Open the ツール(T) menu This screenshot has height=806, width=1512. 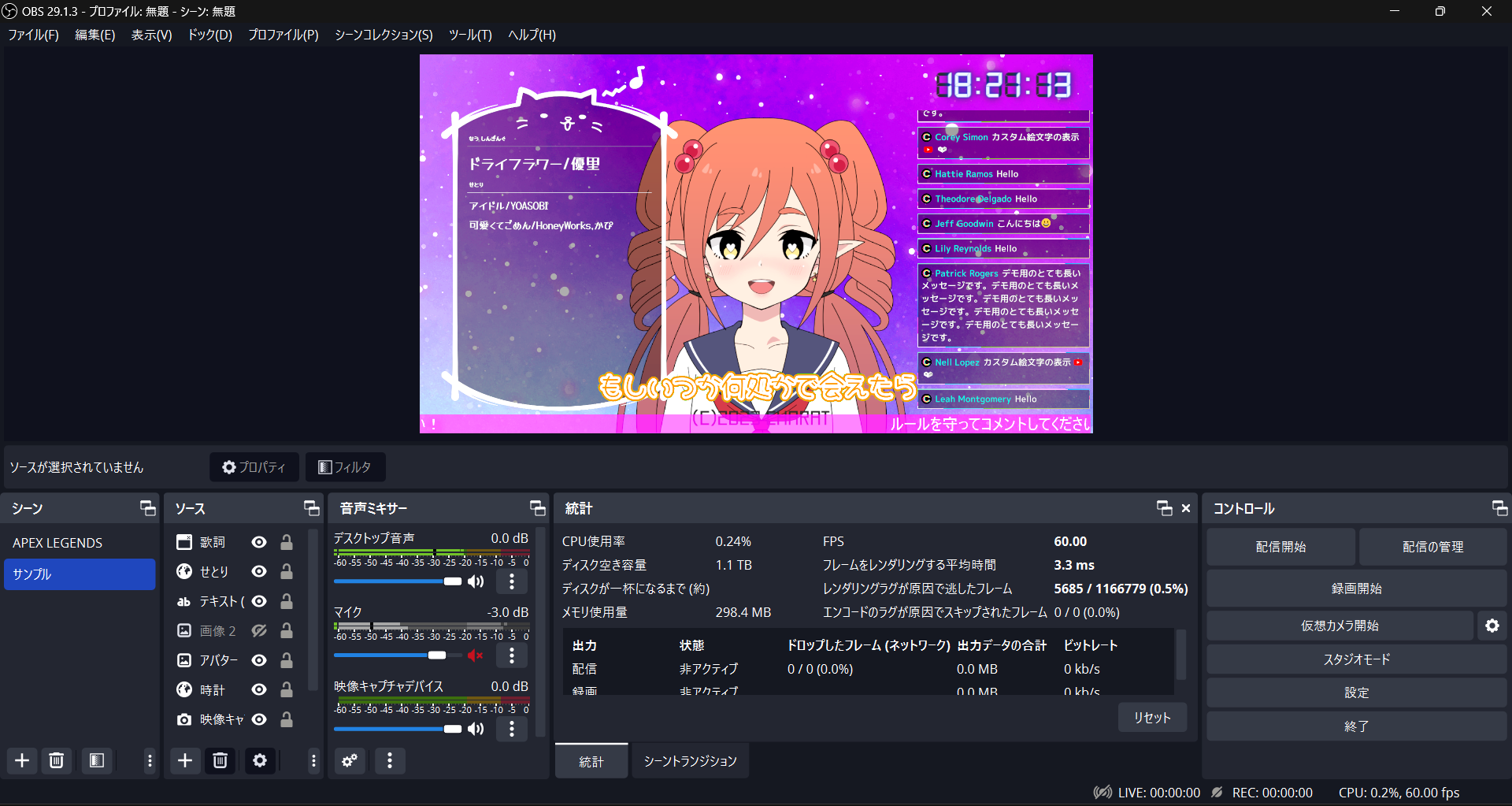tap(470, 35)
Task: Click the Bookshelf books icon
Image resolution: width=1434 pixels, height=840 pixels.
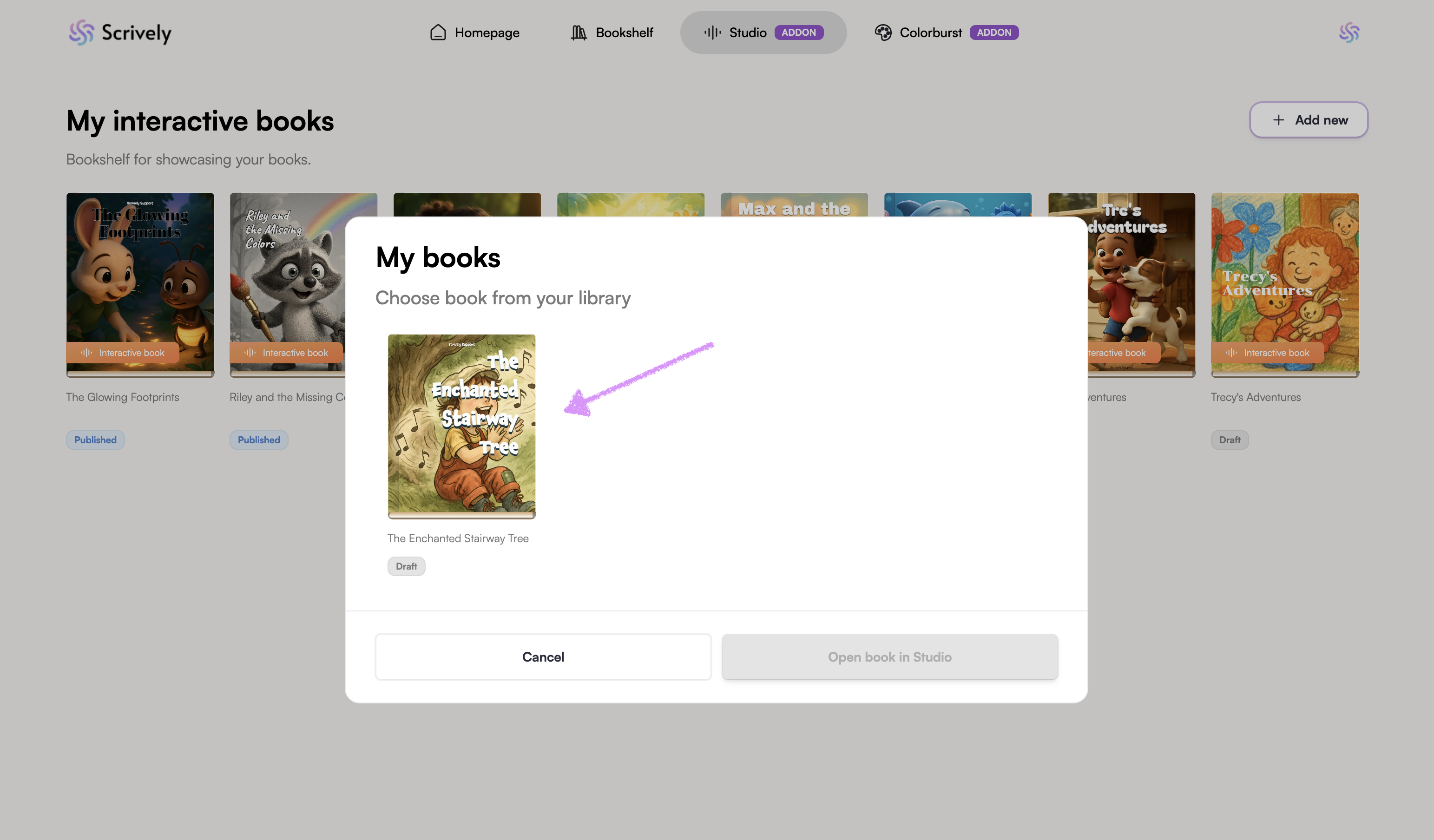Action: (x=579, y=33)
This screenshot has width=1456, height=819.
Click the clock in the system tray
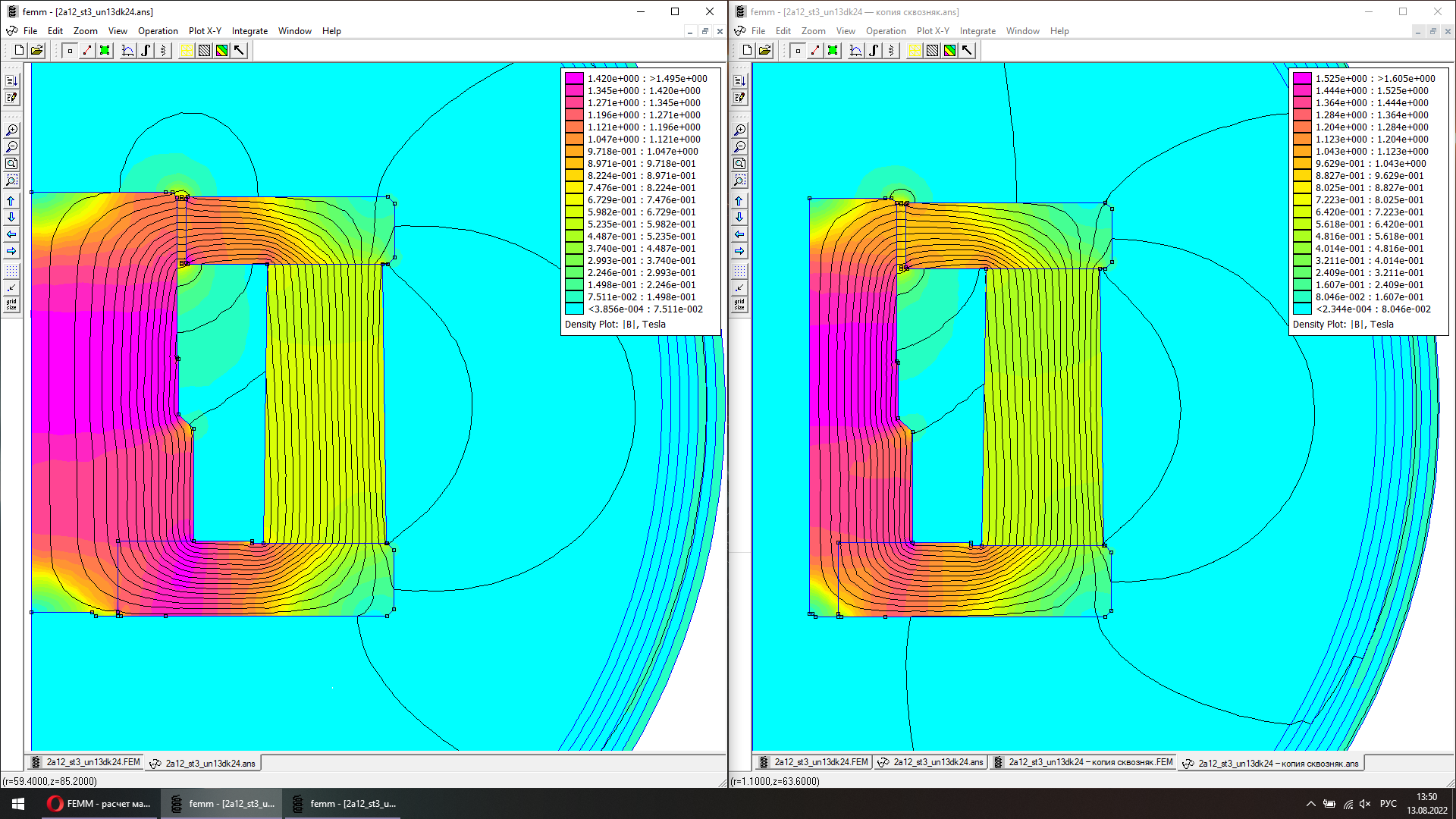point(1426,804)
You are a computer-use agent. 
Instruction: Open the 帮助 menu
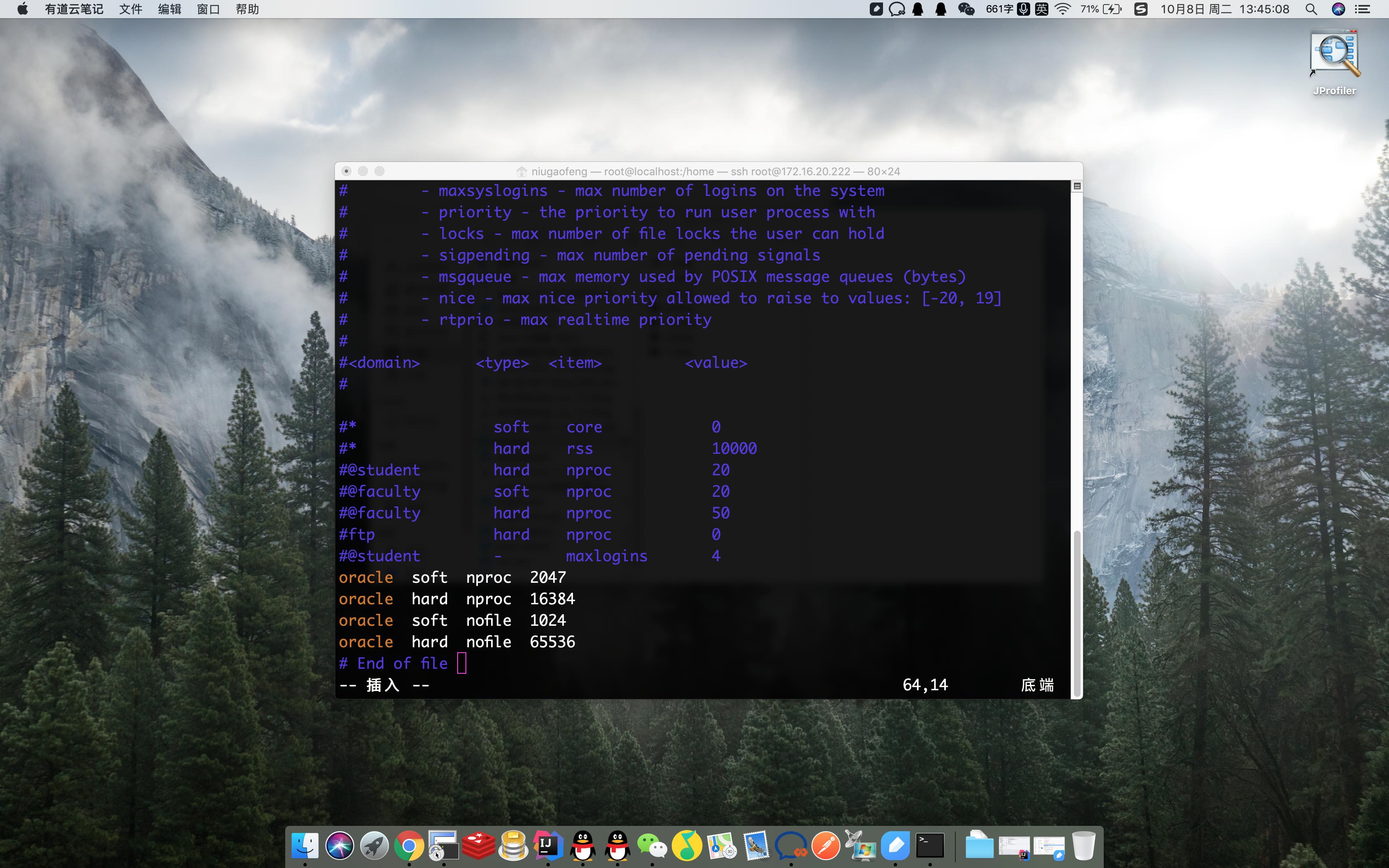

◆ WORK INSTRUCTION:
Without any pictures, restate word for word only the lines from the one with "This screenshot has width=1456, height=819." through the end of the listing.

◆ TASK SOLUTION:
This screenshot has width=1456, height=819.
Click the clock in the system tray
point(1426,804)
You are a computer-use agent. 
Instruction: Open the 帮助 menu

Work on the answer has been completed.